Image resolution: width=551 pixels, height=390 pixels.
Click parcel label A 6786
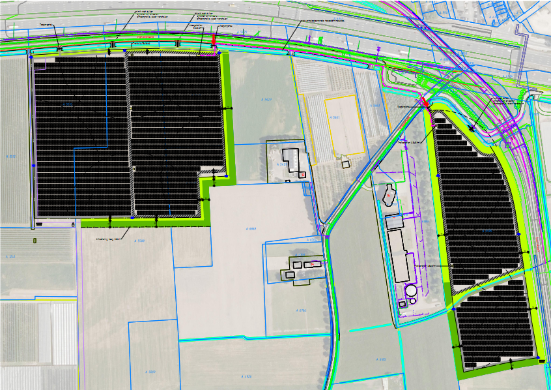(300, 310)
* * *
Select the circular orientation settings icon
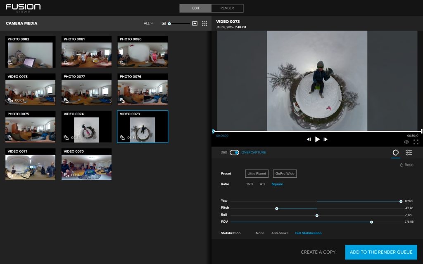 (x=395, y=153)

* [ESERCIZIO ASSEGNATO]: Sostituisci "circular" con "round" nelle righe che vanno da quella con "Select the circular orientation settings icon" fino a quella con "(x=395, y=153)", lasciando invariato tutto il resto. Riporta soltanto queste righe e ometti le immagini.

* [SOLUZIONE SCRITTA]:
Select the round orientation settings icon
 (x=395, y=153)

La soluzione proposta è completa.